═════ PAGE ═════

The state allows school officials to comb through test results every August, changing students' demographic information to correct mistakes that can happen, for example, when clerks register new students or when districts swap student files.

Thousands of schools make demographic corrections, and the majority have no bearing on their No Child Left Behind status. But the correction process may allow some schools to escape the scrutiny intended by No Child Left Behind, The Bee found.

The state doesn't verify whether the changes schools make accurately reflect the students they serve. And the point of No Child Left Behind lies in separating test scores by race – then demanding educators bring all children to the same level. The law says all major demographic groups – categorized by race, income, English fluency and disability status – must meet test score targets that increase over time. If one group doesn't meet the target, the entire school faces the stigma of low performance and a series of consequences.

Advocates see the consequences as extra help for struggling students – from after-school tutoring to more time in the classroom to a change in teachers. Many educators, however, view them as punishment.

Parents approved switch

The Will C. Wood parents agreed to put their children in a different racial group. Two were reclassified as white, and two as American Indian.

Sacramento City Unified officials say they have documentation proving the parents were on board with the racial reclassifications. But they would not share it with The Bee.

"With our data corrections, we're not looking for the numbers in the subgroup, we're looking at the accuracy of the data," said Associate Superintendent Mary Hardin Young. "We're looking for the accurate information first."

When the school's corrected test data came out in February, Will C. Wood appeared to have met all No Child Left Behind requirements. The school reported 96 African American students, instead of 100. Although math scores remained low in the smaller pool of black students, the school was not punished for their performance because the group had become statistically insignificant.

Even when a group is small enough to fall off the radar, its students still count toward a school's overall test scores. But lumping students of all backgrounds together has allowed schools to camouflage the scores of students they have under-served. For decades, schools were given a pat on the back as long as their overall test scores looked good – even though the scores of black and Latino children were typically far below those of whites. That's exactly what was supposed to change when No Child Left Behind became law in 2002.

═════

→ WORK INSTRUCTIONS:
Can you continue the passage on schools correcting student demographic data under No Child Left Behind, picking up right after its last sentence?

═════ DATA EXCERPT ═════

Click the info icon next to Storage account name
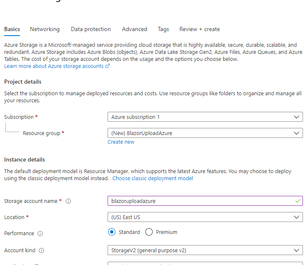305x265 pixels. tap(68, 201)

═════

→ ANSWER FOR THE TASK:
"The accountability and responsibility inherent in that law, it's about having to teach kids, not reaching an arbitrary number," said Russlynn Ali, executive director of Education Trust West, a Bay Area group that advocates rigorous academics for disadvantaged students.

She said schools are violating the spirit of No Child Left Behind when they take advantage of ambiguous situations and change student demographics in their favor.

"This is deliberate gaming of the system, finding a way to shirk the responsibility to close the achievement gap," Ali said.

Wong said Will C. Wood is doing everything it can to help low-performing students learn math. About 100 kids a day attend free after-school tutoring, he said. If they stop showing up, the school calls home. Teachers have gotten extra training; students more computer help.

Many educators welcome the attention No Child Left Behind has brought to the performance of individual racial groups and say they strive every day to close the gap. But they also feel the system hammers them with arbitrary numbers: Even if student test scores improve – as they have at Will C. Wood – schools are punished if they don't meet specific targets each year.

"You're threatened that you're going to get fired, that your staff is going to get fired," said Wong, the Will C. Wood principal, explaining why he changed his students' demographic data. "It's very, very stressful."

There's a different stress for parents – worrying if their kids are getting the attention they need. Robbinceta Harris' son was one of the black students at Will C. Wood whose scores became irrelevant after the race reclassifications.

She said the school should be doing more to help students learn, not looking for ways to avoid the spotlight of No Child Left Behind.

"If they did it the right way, somebody from the outside would have been looking in and saying, 'Why aren't they passing?' " Harris said.

"They needed something."

Different stories told

The Bee analyzed two years of test data for roughly 6,000 California schools subject to No Child Left Behind – those that receive federal Title 1 funds for serving poor children. Eighty schools initially fell short of the law's test targets but met them after making demographic corrections. Of those:

• 12 schools changed students' race classification.

• 50 schools reclassified English learners as fluent in the language – or vice versa.

• Seven schools changed which students are considered disabled or economically disadvantaged.

• 11 schools changed student demographics in a way that rendered an entire group statistically insignificant, as Will C. Wood did.

All told, these schools reclassified 985 students, resulting in increased math and English proficiency rates. By making some demographic groups numerically insignificant, the scores of an additional 815 students were not counted as part of a demographic category.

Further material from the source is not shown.